(PARTS OF THE EXERCISE)
(a) According to the LuxRender 1.2 announcement, which version of Blender is the release compatible with?
(b) Update the LuxRender 1.2 announcement by rewriting everything from "- all scenes" down to "(with path integrator)", with "bloom filter" changed to "glare filter".

(TEXT PROVIDED)
* * * * *

LuxRender 1.2 has an impressive list of fixes and improvements.

Jean-Philippe Grimaldi writes:

The new version of LuxRender is available with lots of bug fixes (you are strongly advised to upgrade to this release), noise aware sampling, improved render queue handling, improved GPU acceleration, a new cloth material, a much faster bloom filter to name a few. This release is compatible with Blender 2.66.
From the announcement:

Changes since v1.1:
- fix a memory leak in the GUI
- fix display of .flm statistics
- fix rendering artefacts when the scene is very small
- fix for incorrect rendering of environment lights with large black areas
- fix for severe regression introduced in bidirectional rendering when optimizing dispersion code
- fix a long standing bug in bidirectional which made renders with bidirectional appear darker than with path
- fix lots of issues with hybrid path rendering, it should now match normal path rendering
- fix wavelength mutation in metropolis
- fix for image filters having a width less than 0.5
- removed the annoying message box when loading a queue file
- fix display of negative numbers in statistics
- lots of fixes for SLG3
- hybrid rendering modes are now available even on non OpenCL builds
- SLG bidirectional implementation with vertex merging or hybrid mode
- fixes to SLG sun light
- fixes to bounding boxes causing instances objects to sometime disappear or be clipped
- tile rendering with SLG
- more advanced GPU memory management with SLG
- SLG core is now a library
- port of some more Lux features to SLG core
- user driven sampling and noise aware sampling (still experimental with bidir and metropolis combination)
- all scenes rendered are now added to the queue so you don't have to choose between single render and batch rendering
- improved queue handling
- fix dispersion using SPPM rendering
- new woven cloth material
- WARNING: backward compatibility break: the displacement direction when using loop subdivision has been reversed to match general expectations and to be consistent with microdisplacement or bump mapping
- improved dispersion handling with path and bidir
- much faster bloom filter
- fix a memory leak that could be dramatic when using hybrid rendering
- fix for projector light not applying transforms correctly

In LuxBlend25 since v1.1:
- improved smoke support including fire (with path integrator)

* * * * *

(DATA LINES)

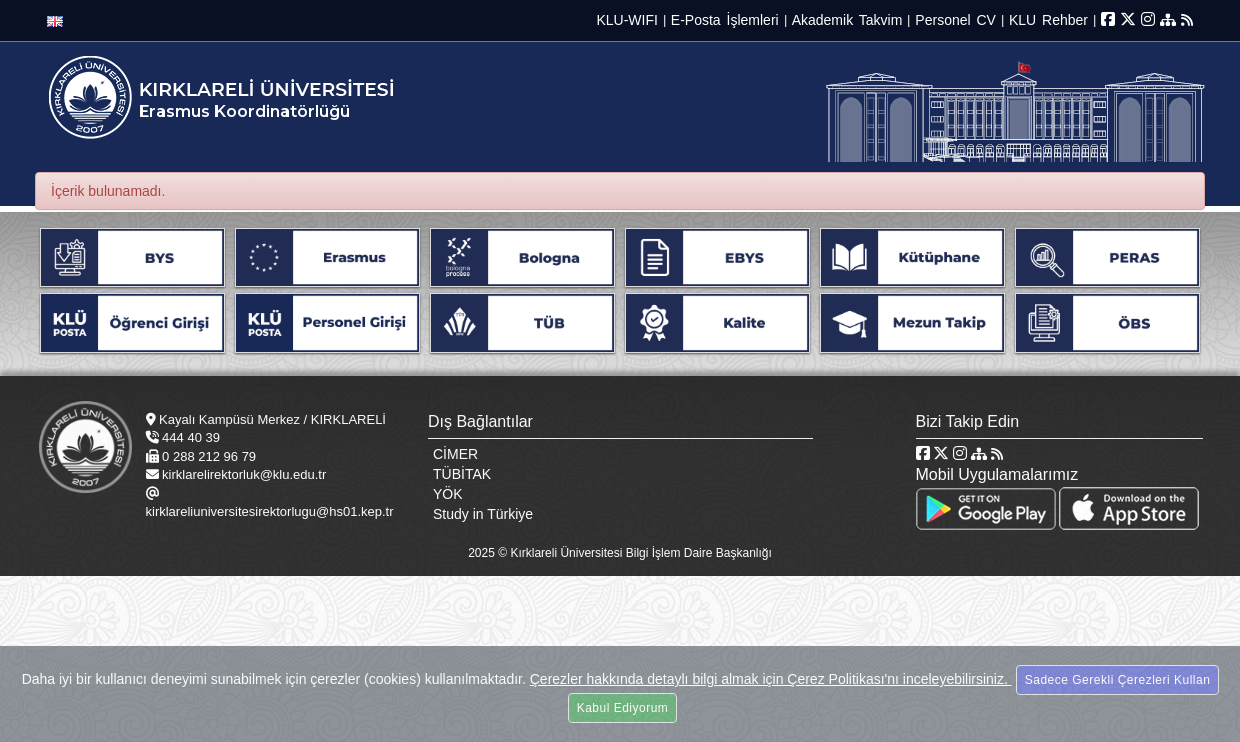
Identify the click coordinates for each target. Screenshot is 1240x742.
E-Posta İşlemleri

* * * * *

(ANSWERS IN ORDER)
(a) Blender 2.66

(b)
- all scenes rendered are now added to the queue so you don't have to choose between single render and batch rendering
- improved queue handling
- fix dispersion using SPPM rendering
- new woven cloth material
- WARNING: backward compatibility break: the displacement direction when using loop subdivision has been reversed to match general expectations and to be consistent with microdisplacement or bump mapping
- improved dispersion handling with path and bidir
- much faster glare filter
- fix a memory leak that could be dramatic when using hybrid rendering
- fix for projector light not applying transforms correctly

In LuxBlend25 since v1.1:
- improved smoke support including fire (with path integrator)